By Carol MacPherson
So much heavy news, let’s take a walk on the lighter side:
•”The human brain project begins”: This one is in Switzerland.
Not to be confused with the U.S. brain-mapping project announced by President Obama in April. Not to be confused with the work being done at The Bezos Center for Neural Circuit Dynamics at the Princeton Neuroscience Institute at Princeton University. Not to be confused with the (Paul) Allen Institute for Brain Science. And the list goes on and on.
Of course there’s always room for multitudes of studies in a particular area of research. And research is competitive. But when it comes to studying the “brain,” wouldn’t it make sense to put a few of these brilliant heads together?
•”Gary Locke: China ‘hungry’ for U.S. products”: Wow, what a coincidence. So are Americans.
”American adults score poorly on global test”: We lag behind adults in other countries in our math, reading and problem-solving skills. Which may explain why our children also lag behind children in other countries in such skills. On the other hand, American adults score almost 100 percent in pop culture skills, such as knowing, whether one wanted to or not, what “twerking” is.
”‘Extinct’ Pinocchio lizard sighted in northwest Ecuador”: “The reports of my death are greatly exaggerated … by me,” snickered the long-snouted lizard.
”Google in Jeopardy: What If IBM’s Watson dethroned the king of search?” People would cheer?
”Nest’s next challenge: Make fire detectors sexy”: When did “sexy” come to mean “stylish” when talking about design? Creating a smoke detector that isn’t ugly doesn’t make it “sexy” unless there’s some wild smoke-detector trend of which I am unaware, which is certainly possible.
“Lack of funds prevents fixes to Filbert Road”: That’s just nuts.
”Survey finds most hotel guests prefer coffee in the morning to sex”: Uh, is that what they were offering? “Try our free continental breakfast buffet. Or your own personal wake-up call by whoever is on duty.” Waffles, please.
”Better mechanical eyes could let robots play pingpong”: Because robots have recreation needs?
”Viewpoint: Twitter’s all-male board spells failure”:” In its preliminary filing for an IPO, Twitter revealed that all seven members of its board of directors will be white and male, writes Nilofer Merchant in Time. All the other major tech companies — Google, Apple, Microsoft, Amazon, Facebook, Zynga, LinkedIn, and eBay all have at least one female elected to their boards, author notes. (And “at least one” is a low bar.)

(Collected data)

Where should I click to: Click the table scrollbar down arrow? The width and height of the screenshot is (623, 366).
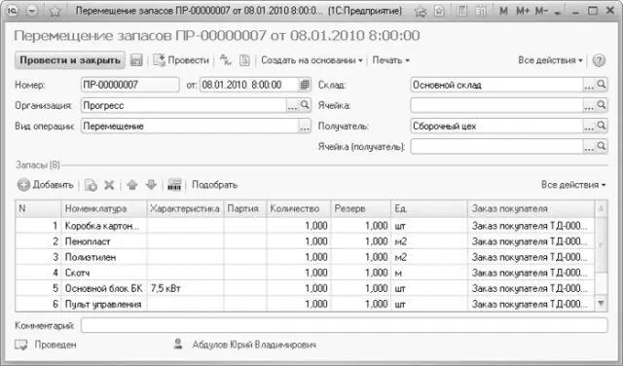click(602, 304)
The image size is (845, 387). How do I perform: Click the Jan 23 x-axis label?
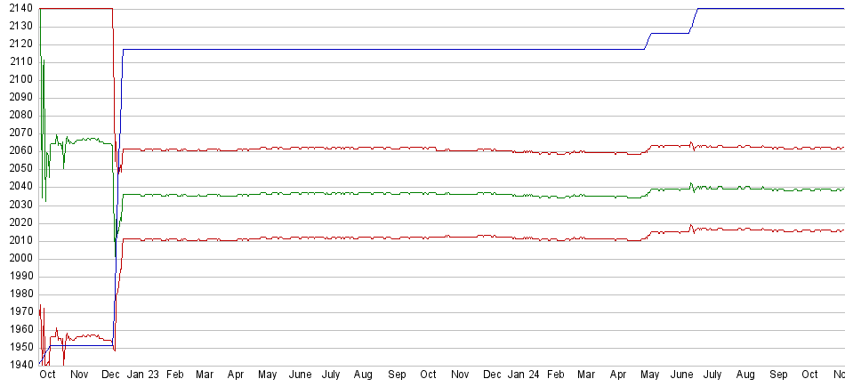(142, 376)
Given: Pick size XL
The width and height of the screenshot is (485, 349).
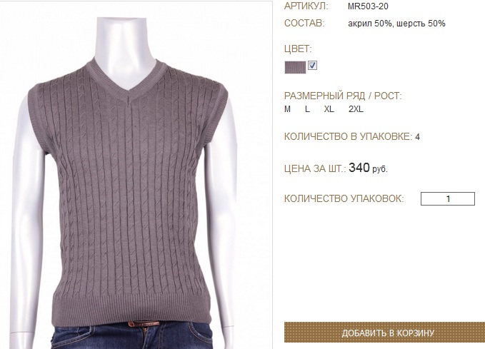Looking at the screenshot, I should 329,109.
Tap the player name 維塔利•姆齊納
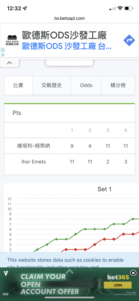This screenshot has height=301, width=139. 34,146
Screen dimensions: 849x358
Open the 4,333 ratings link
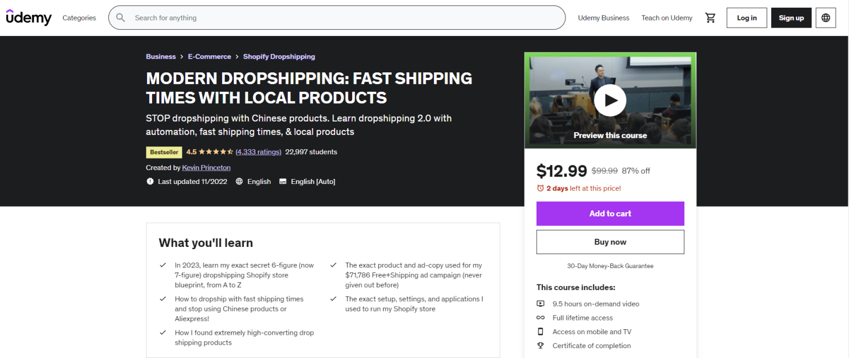coord(258,151)
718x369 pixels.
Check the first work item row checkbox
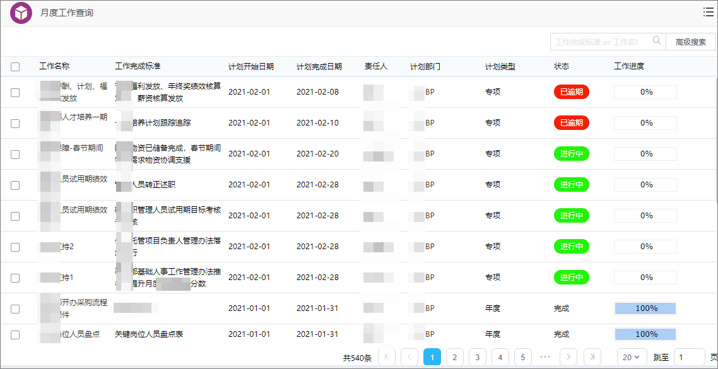pos(16,92)
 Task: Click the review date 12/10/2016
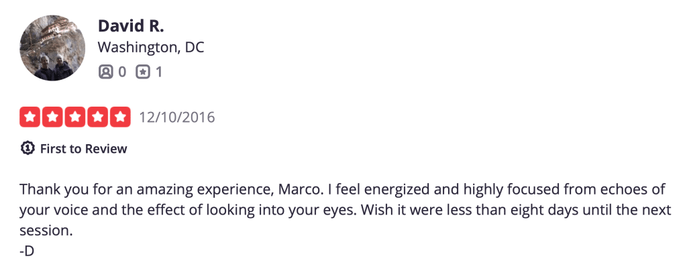tap(177, 117)
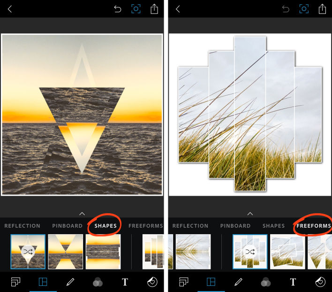Viewport: 332px width, 292px height.
Task: Open the stacked layers icon on the left toolbar
Action: coord(15,282)
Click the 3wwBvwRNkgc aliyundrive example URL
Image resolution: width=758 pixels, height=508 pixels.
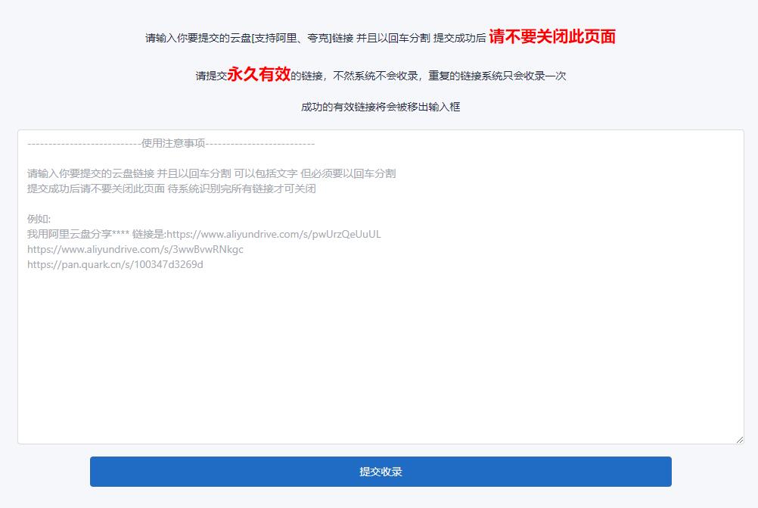(135, 249)
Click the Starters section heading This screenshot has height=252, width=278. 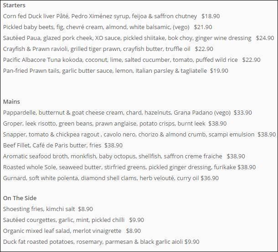click(14, 5)
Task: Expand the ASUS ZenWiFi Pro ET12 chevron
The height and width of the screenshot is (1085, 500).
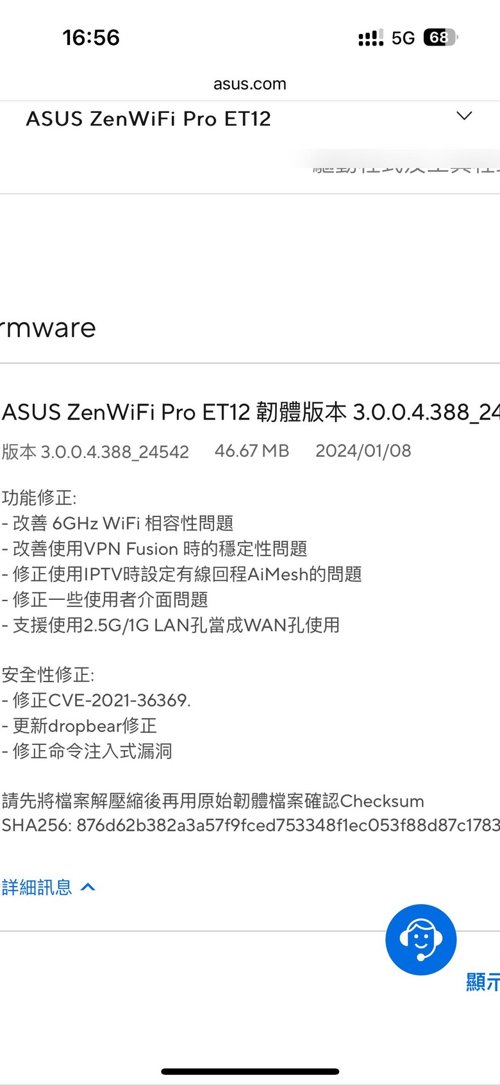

WHAT TO WORK ON ▸
[A] Translate this sentence from the lighter-side news roundup into Spanish: "Of course there's always room for multitudes of studies in a particular area of research."
[B] Using the lighter-side news roundup, answer these questions:
(i) In which month did President Obama announce the U.S. brain-mapping project?
(ii) In what part of Ecuador was the Pinocchio lizard sighted?
(iii) How many members will Twitter's board of directors have?
[C] Extend the lighter-side news roundup past its final sentence.

SOLVED TASKS ▸
[A] Por supuesto, siempre hay lugar para multitud de estudios en un área de investigación en particular.

[B]
(i) April
(ii) Northwest Ecuador
(iii) Seven

[C]
Several paragraphs down, in what’s known as “burying the lede” in the news business, the writer finally throws this out there: “On Twitter, women out number men by 6 percent.” She adds: “So on that basis alone a board with no women to shape your strategic direction is troubling.” Exactly. Except “troubling” is an understatement.
Here’s one way to “unbury” the lede: “In its preliminary filing for an IPO, Twitter, whose female users outnumber male users by 6 percent, revealed that all seven members of its board of directors will be white and male. The twits.”
•”Marilyn Monroe’s medical records to be auctioned”: Of course they are. As Bernie Taupin and Elton John noted, her “privacy” has always had as much chance as a candle in the wind.
”Best cruise lines for teens”: Hey, make them come up with their own.
”Pumpkin-flavored everything comes early, often”: So much so, one might call it the arrival of the Great Pumpkin. Where is Linus Van Pelt these days? Should he get credit/blame for all this pumpkiness?
So who has the most sincere pumpkin patch? Or pumpkin latte? (As Linus said of his: “I don’t see how a pumpkin patch can be more sincere than this one. You can look around and there’s not a sign of hypocrisy. Nothing but sincerity as far as the eye can see.”)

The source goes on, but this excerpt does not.